*** Opening MATERIAL TO PROCESS ***

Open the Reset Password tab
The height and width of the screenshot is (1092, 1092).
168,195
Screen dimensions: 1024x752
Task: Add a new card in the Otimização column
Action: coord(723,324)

*** Closing MATERIAL TO PROCESS ***

AIM OF THE EXERCISE:
The answer should consist only of the lines from the one containing "The height and" through the last line of the data, given again exactly.

WRITTEN RESPONSE:
The height and width of the screenshot is (1092, 1092).
168,195
Screen dimensions: 1024x752
Task: Add a new card in the Otimização column
Action: coord(723,324)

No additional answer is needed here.